Demonstration of an extracellular ATP-binding site in NCAM: Functional implications of nucleotide binding

A minor fraction of the total ecto-type (E-type) ATPase activity of rat synaptosomes has been detected in immunoprecipitates of the neural cell adhesion molecule, NCAM, indicating that this either is an intrinsic enzymatic activity of NCAM or of an ATPase tightly associated to NCAM [Dzhandzhugazyan & Bock (1993) FEBS Lett. 336, 279-283]. We here demonstrate ATPase activity in preparations of the lipid-anchored as well as the transmembrane NCAM isoforms immunoisolated from transfected L-cells.
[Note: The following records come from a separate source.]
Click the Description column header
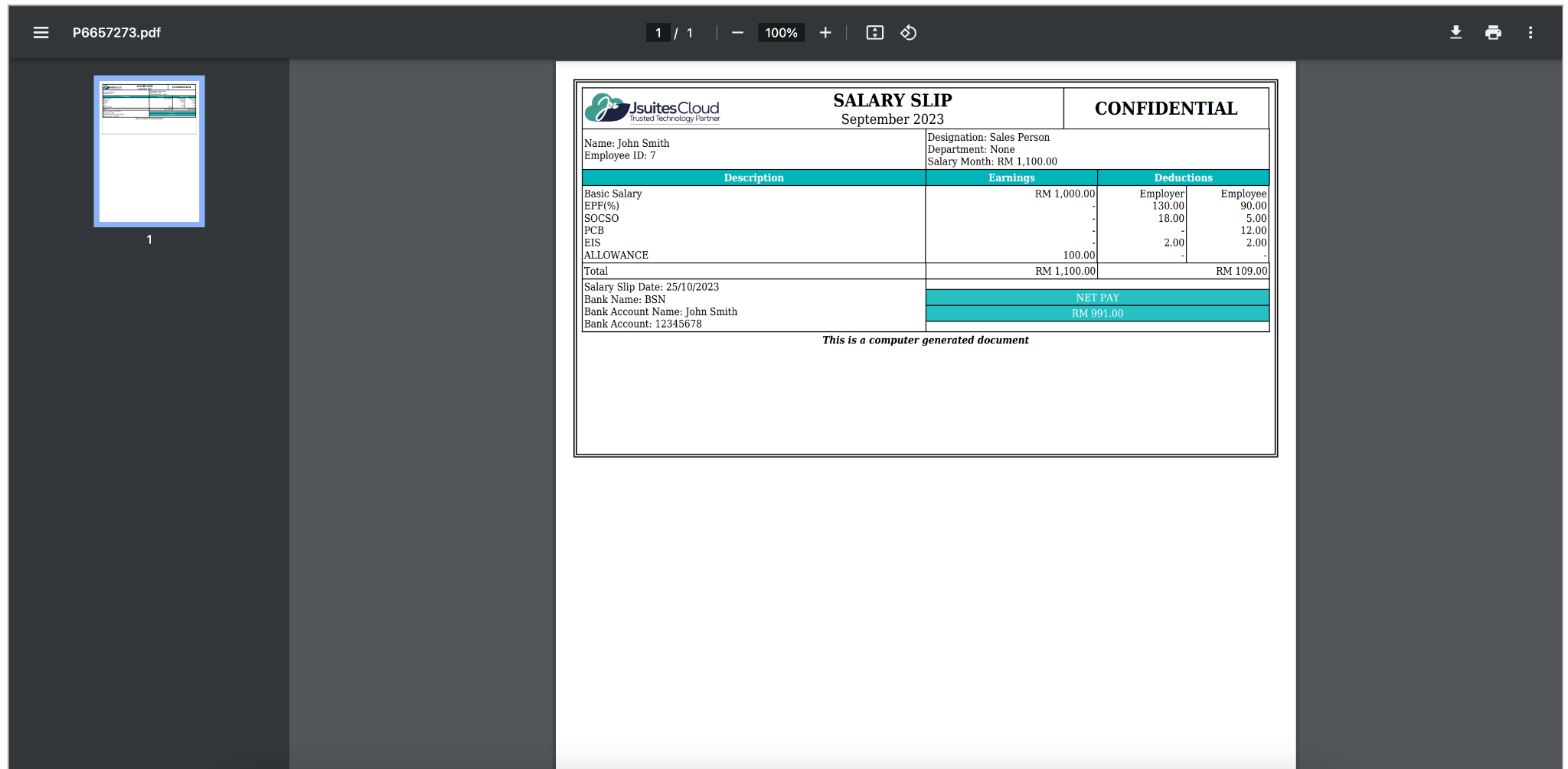Image resolution: width=1568 pixels, height=769 pixels. click(753, 178)
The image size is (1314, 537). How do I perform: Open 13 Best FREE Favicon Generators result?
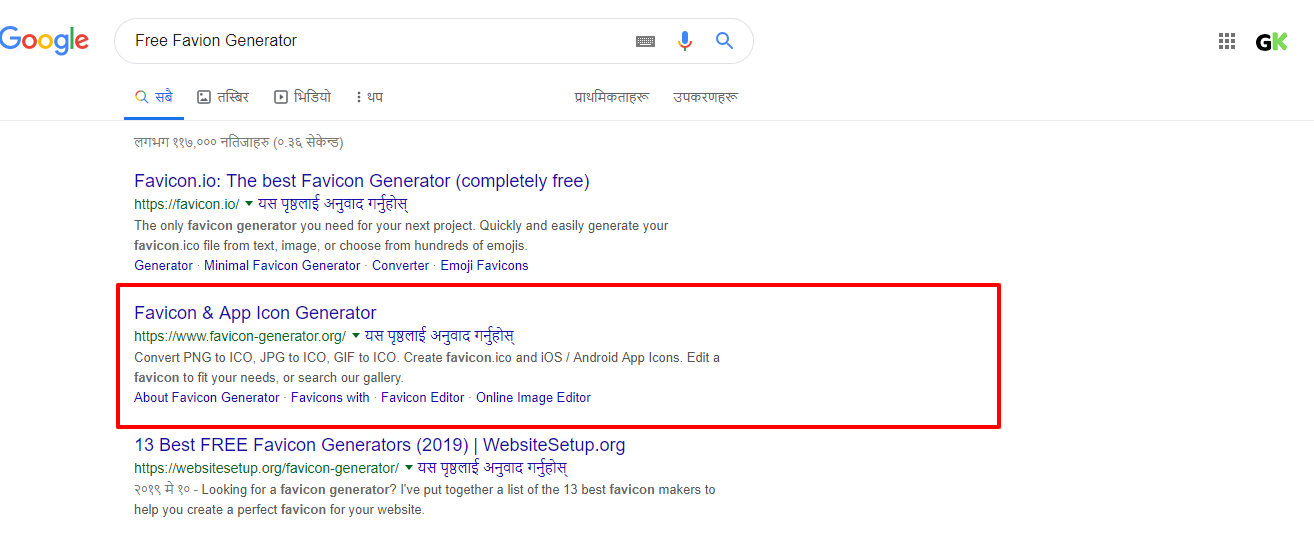[x=379, y=445]
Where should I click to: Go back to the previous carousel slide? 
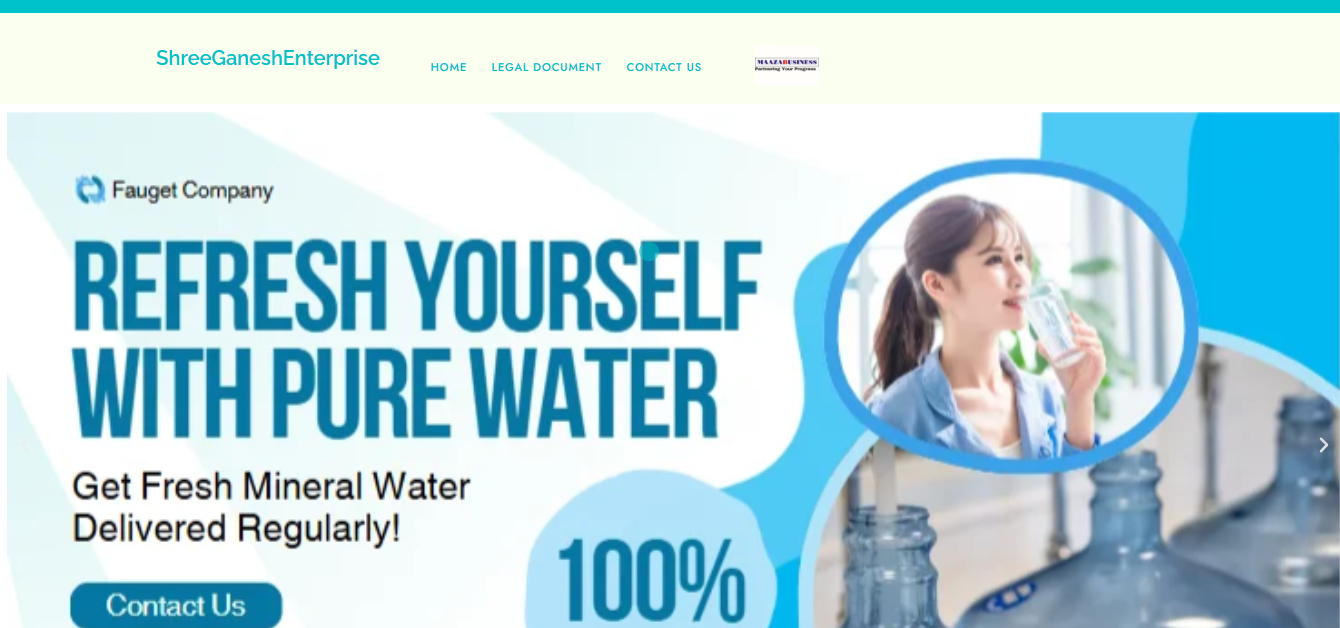click(22, 445)
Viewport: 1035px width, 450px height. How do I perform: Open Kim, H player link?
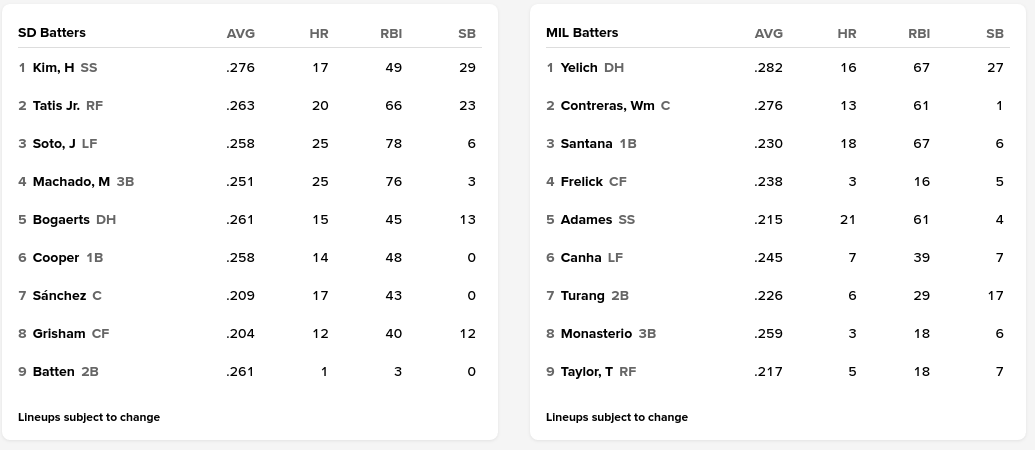(x=53, y=68)
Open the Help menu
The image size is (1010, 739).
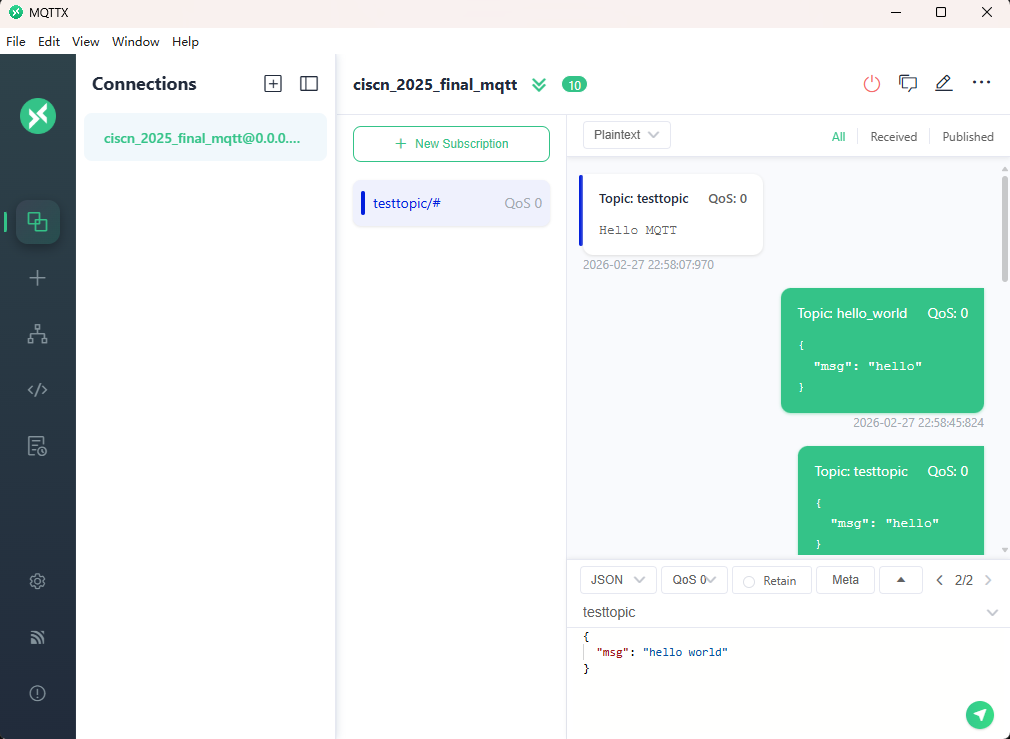(185, 42)
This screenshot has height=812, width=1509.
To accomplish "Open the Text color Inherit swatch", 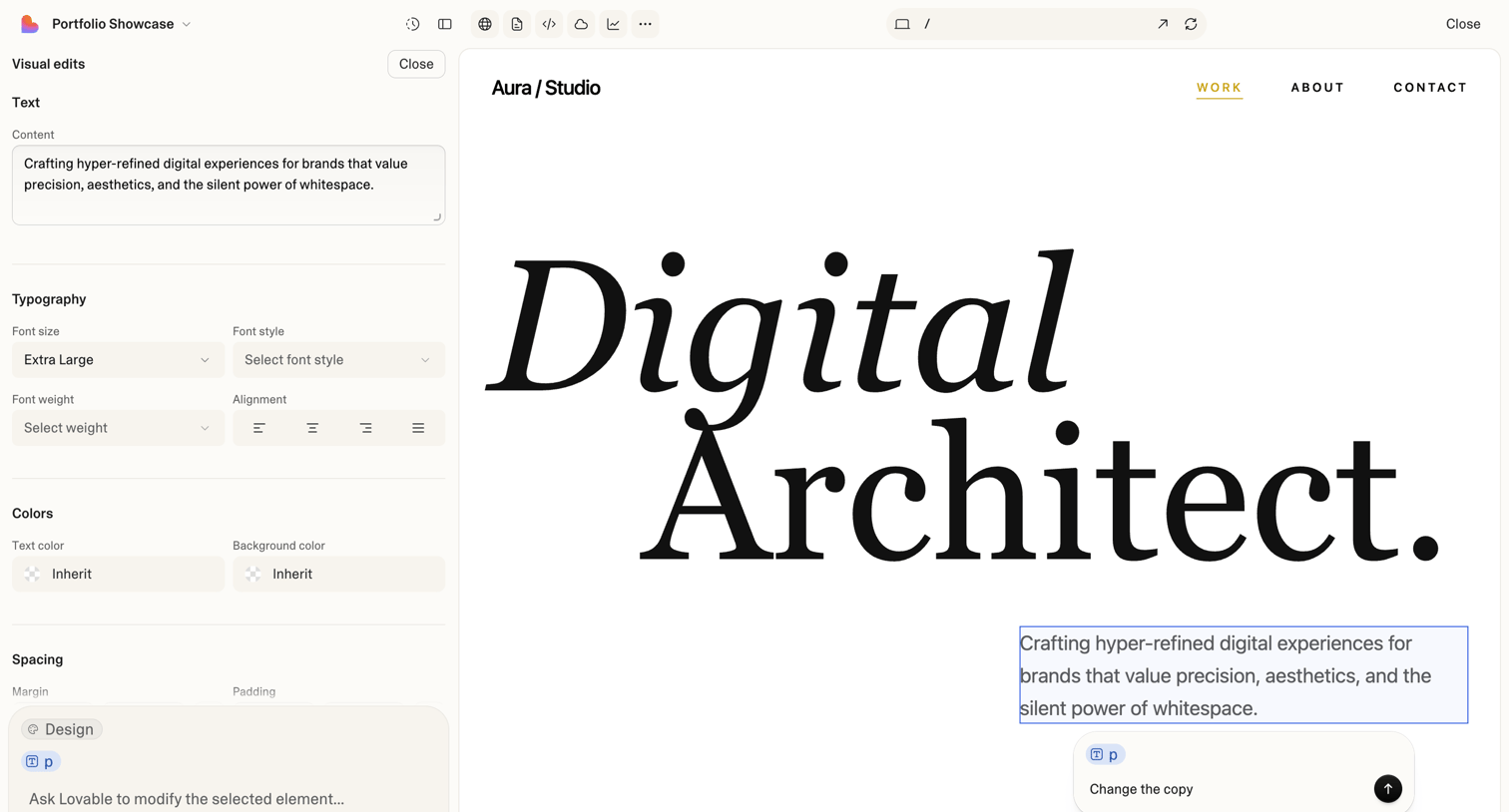I will [118, 574].
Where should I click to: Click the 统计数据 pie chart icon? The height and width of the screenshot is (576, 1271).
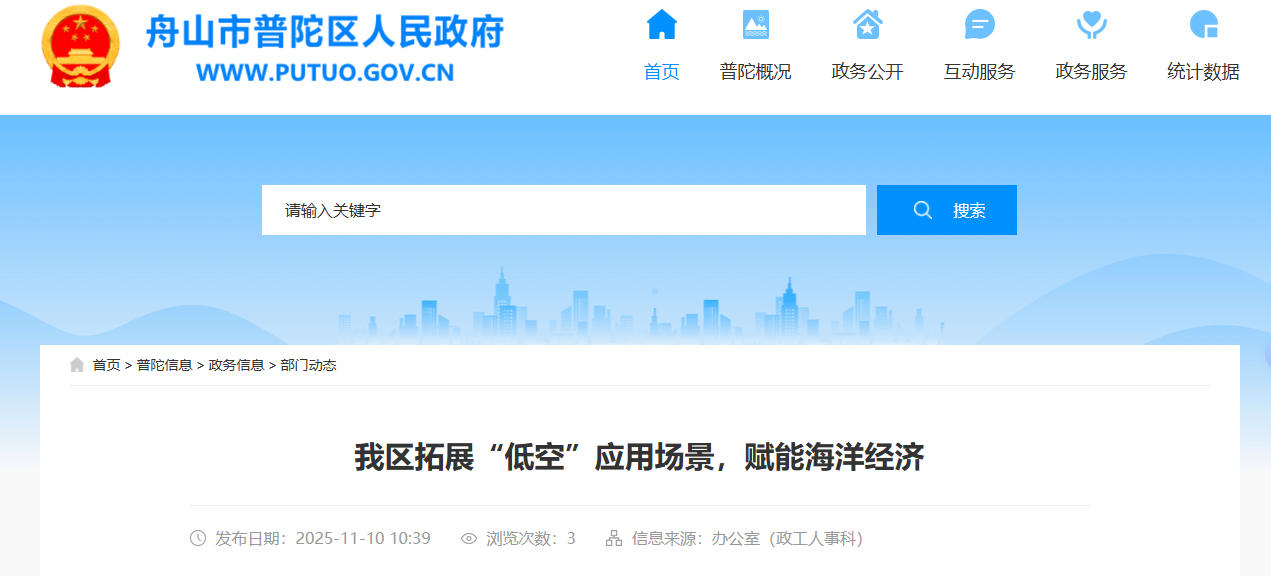click(x=1199, y=24)
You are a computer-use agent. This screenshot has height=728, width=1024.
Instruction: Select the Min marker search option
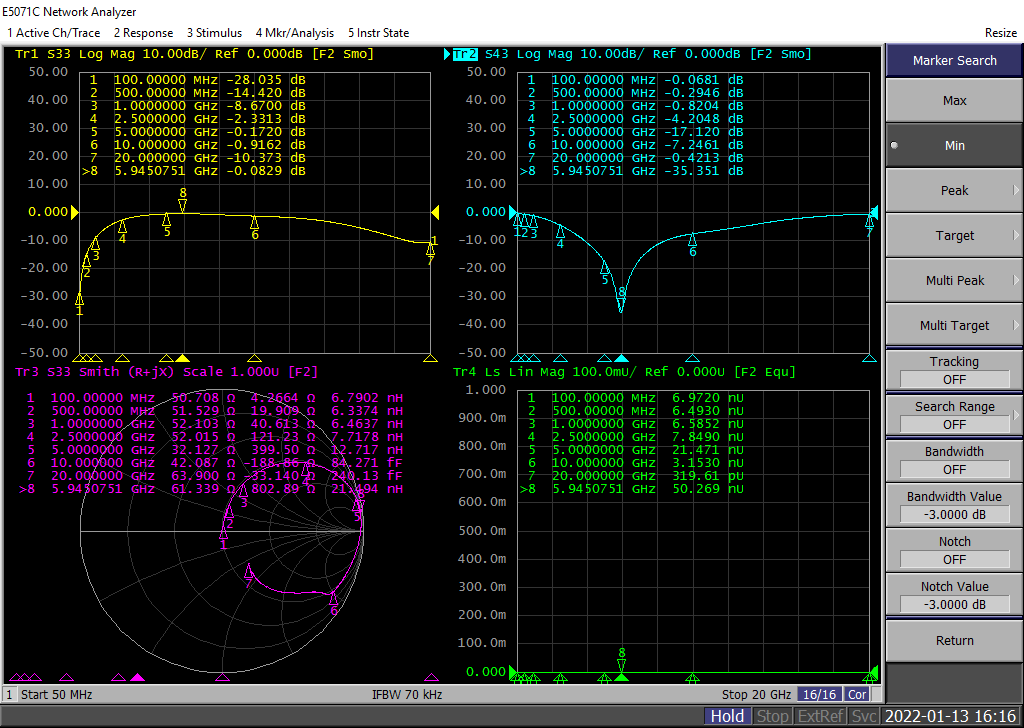(x=954, y=145)
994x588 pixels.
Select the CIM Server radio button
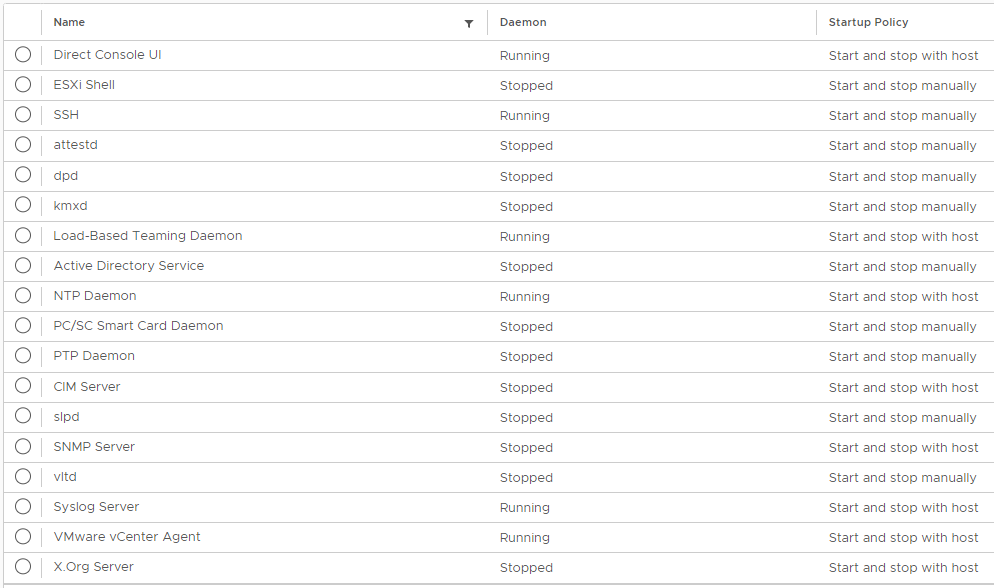click(x=23, y=386)
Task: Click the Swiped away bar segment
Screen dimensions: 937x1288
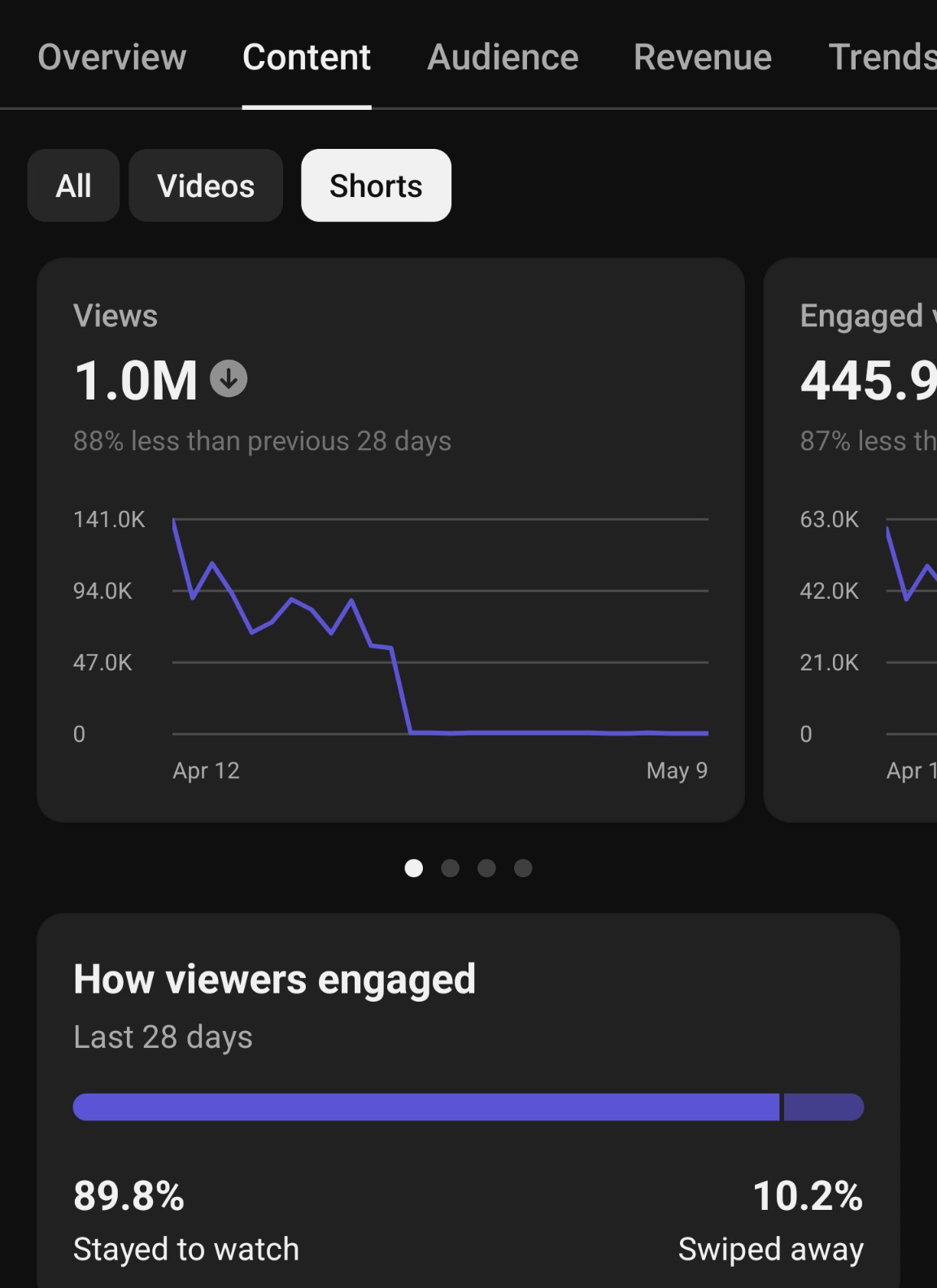Action: tap(823, 1107)
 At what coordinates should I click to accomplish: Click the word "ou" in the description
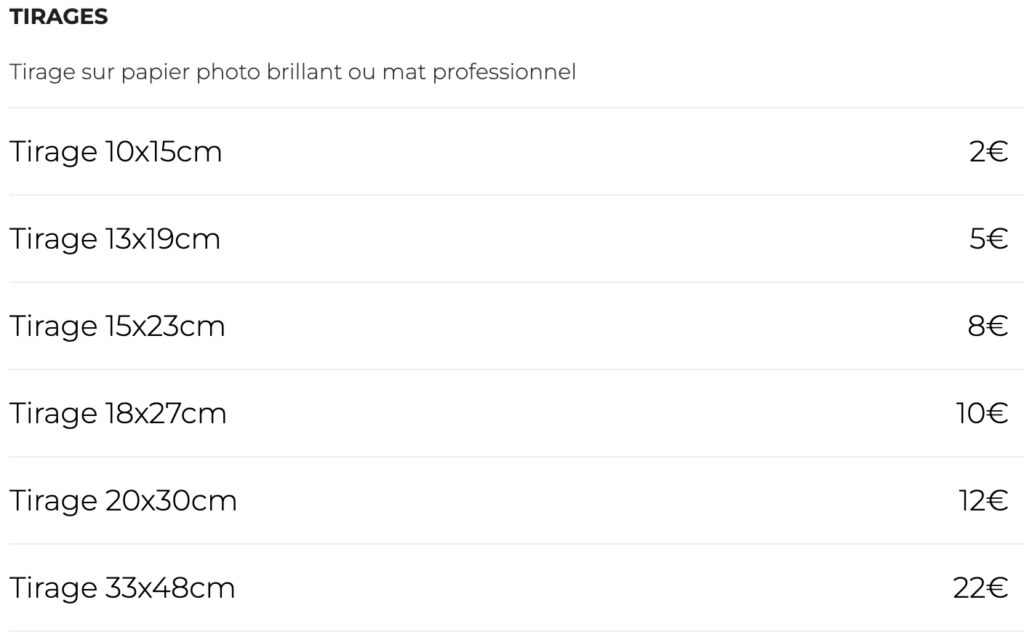[360, 73]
A fraction of the E-type ATPase activity is spontaneously released from synaptosomes, Released material was fractionated by various chromatographic procedures and an extracellular fragment of NCAM was shown to co-elute with the major part of the enzymatic activity, Furthermore, it was shown that agarose-coupled NCAM-antibodies retained 85% of the ATPase activity released from synaptosomes after treatment with phosphatidylinositol-specific phospholipase C, These findings restricted the association or expression of the enzymatic activity to the extracellular part of NCAM, An affinity reagent, 5'-p-fluorosulfonylbenzoyl adenosine, FSBA, was shown to inhibit ATPase activity of immunoisolated NCAM, and incorporation of FSBA was detected in all three major NCAM isoforms (A, B, and C), An excess of ATP prevented both inactivation of the enzyme and affinity labeling of NCAM, Thus, NCAM contains an ATP-binding site, and this site is localized extracellularly and probably has the catalytic function, Binding of the substrate or FSBA protected a proteolytic cleavage site in NCAM localized close to the membrane presumably by induction of a local conformational change in NCAM, indicating a mechanism by which ATP may regulate NCAM adhesion and adhesion-triggered processes. A possible role of this mechanism in synaptic plasticity and memory consolidation is proposed.